SET PROBLEM → Pull out every line of the records below that contains the string "Open", matching case exactly, and copy each one unchanged.

::: MATERIALS PROVIDED

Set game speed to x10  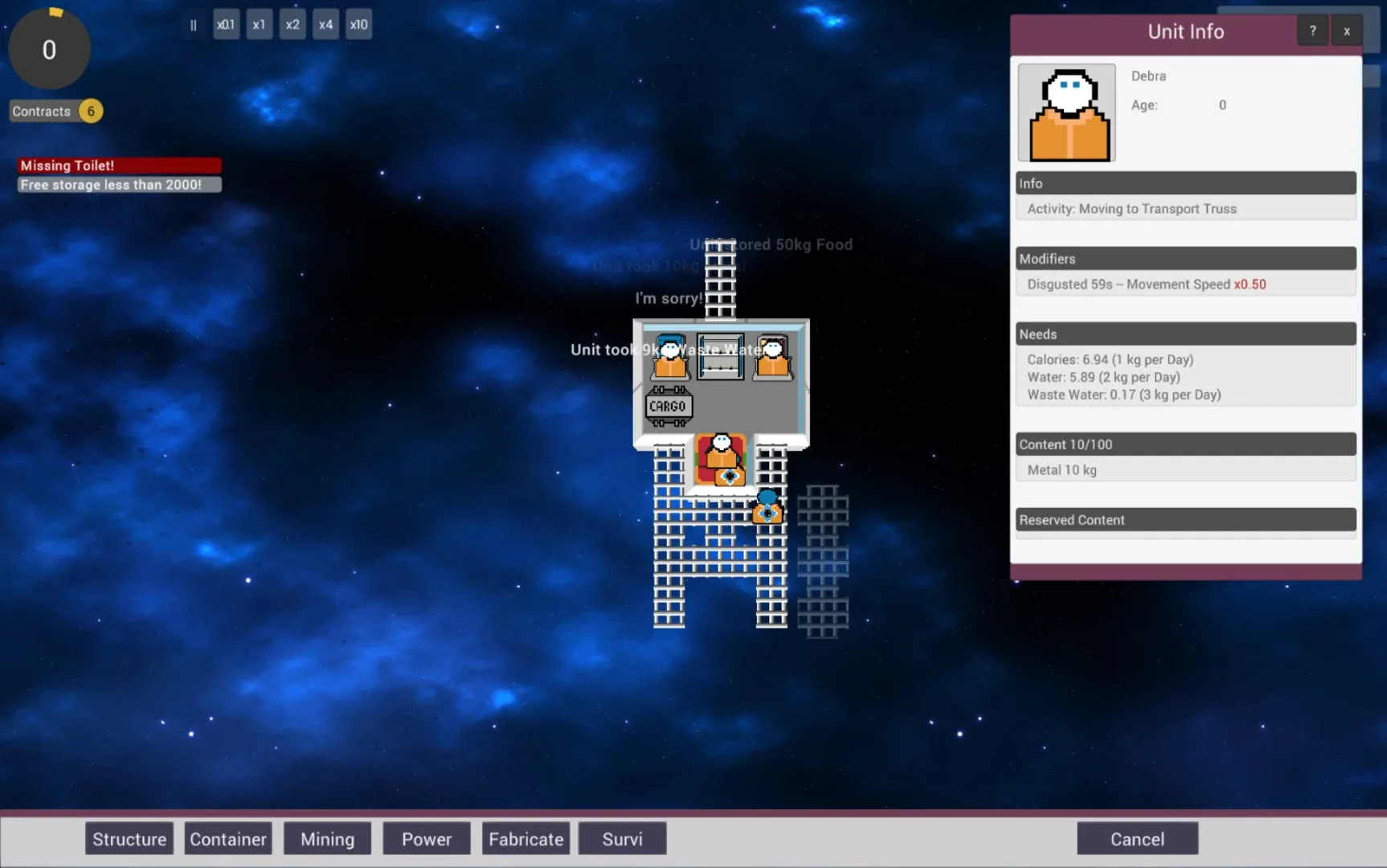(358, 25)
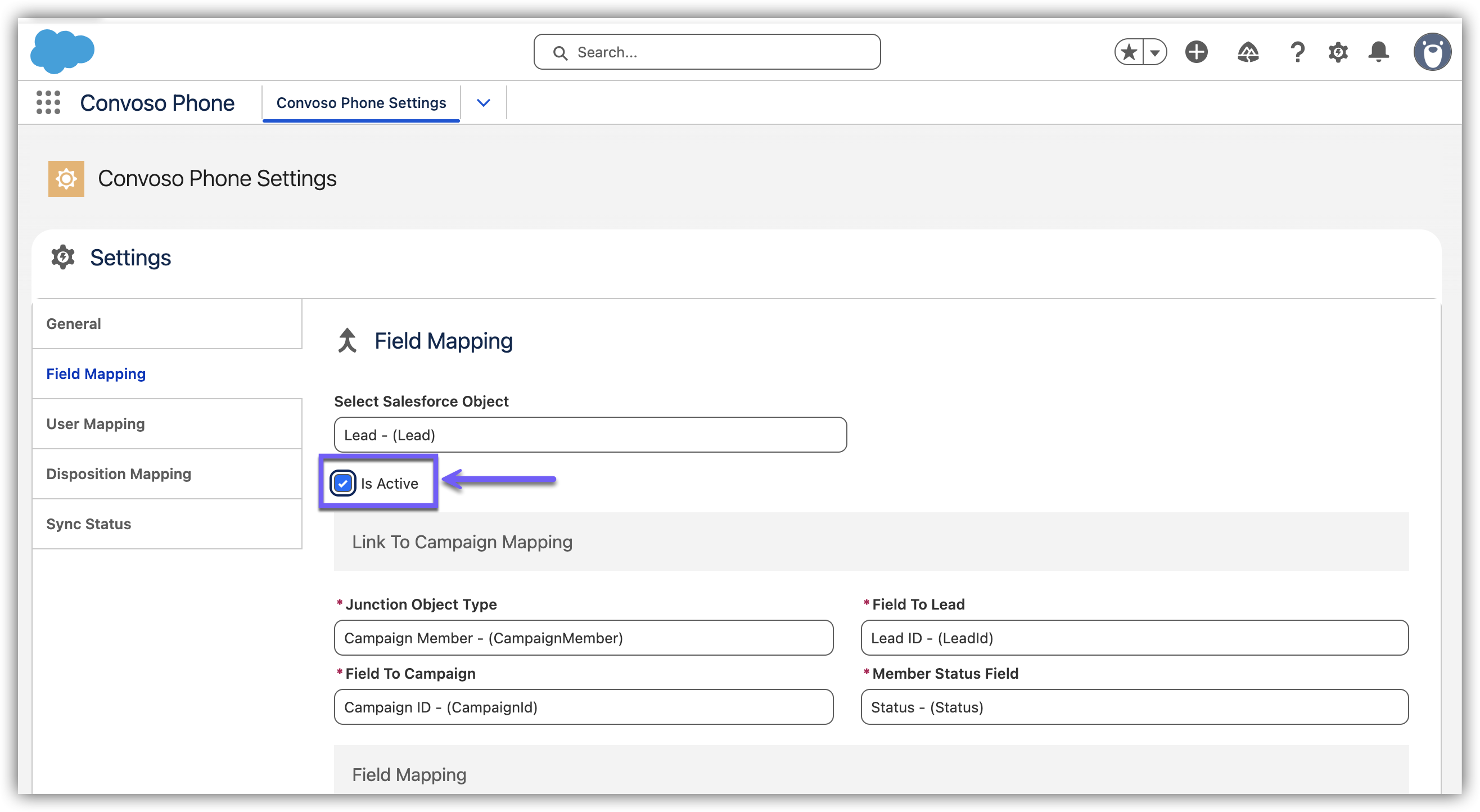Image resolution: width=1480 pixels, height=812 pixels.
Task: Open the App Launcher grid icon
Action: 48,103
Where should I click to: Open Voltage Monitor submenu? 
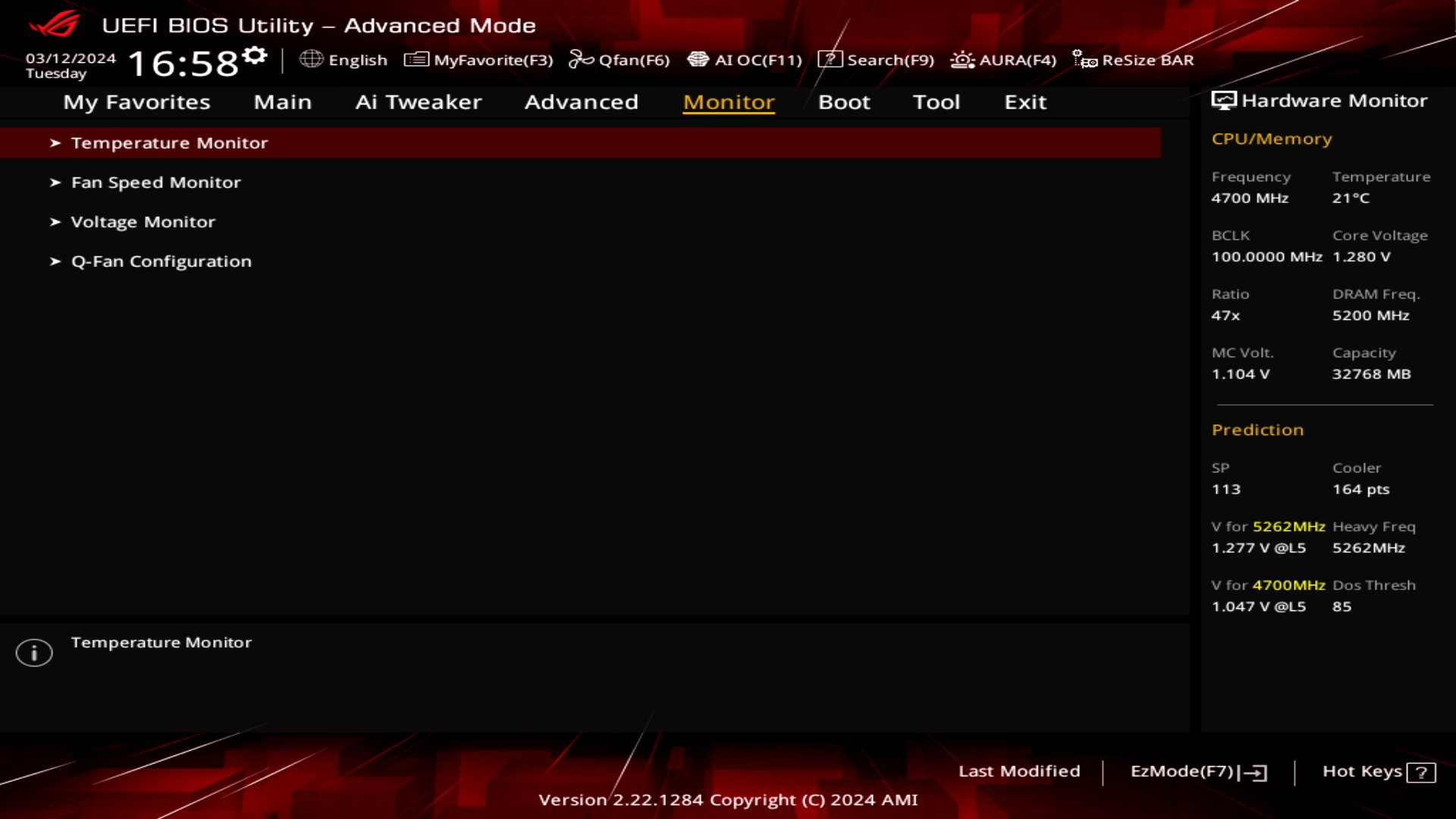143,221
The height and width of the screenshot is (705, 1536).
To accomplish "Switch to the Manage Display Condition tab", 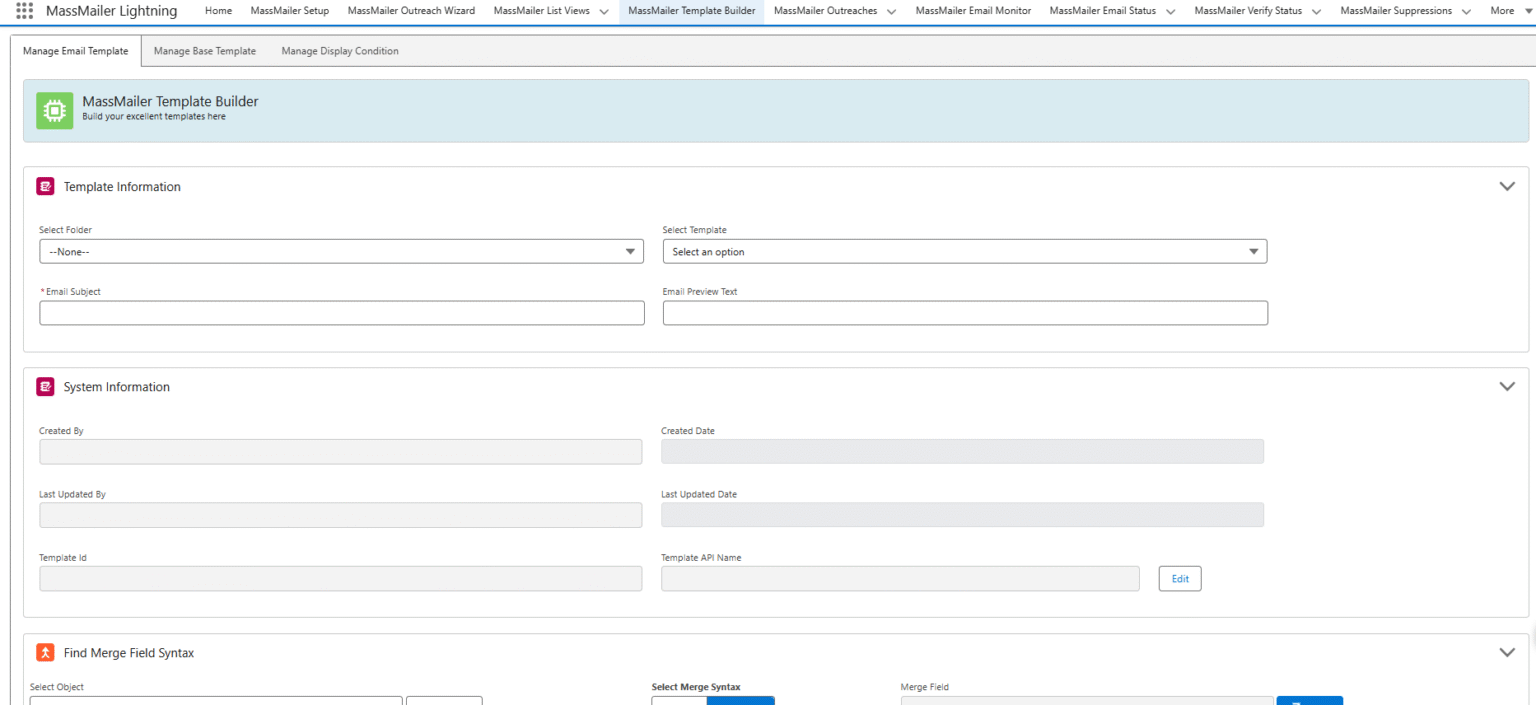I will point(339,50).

::::::

ANSWER IN FULL →
Task: Open the App Launcher grid icon
Where should I click to: Open Voltage Monitor submenu? 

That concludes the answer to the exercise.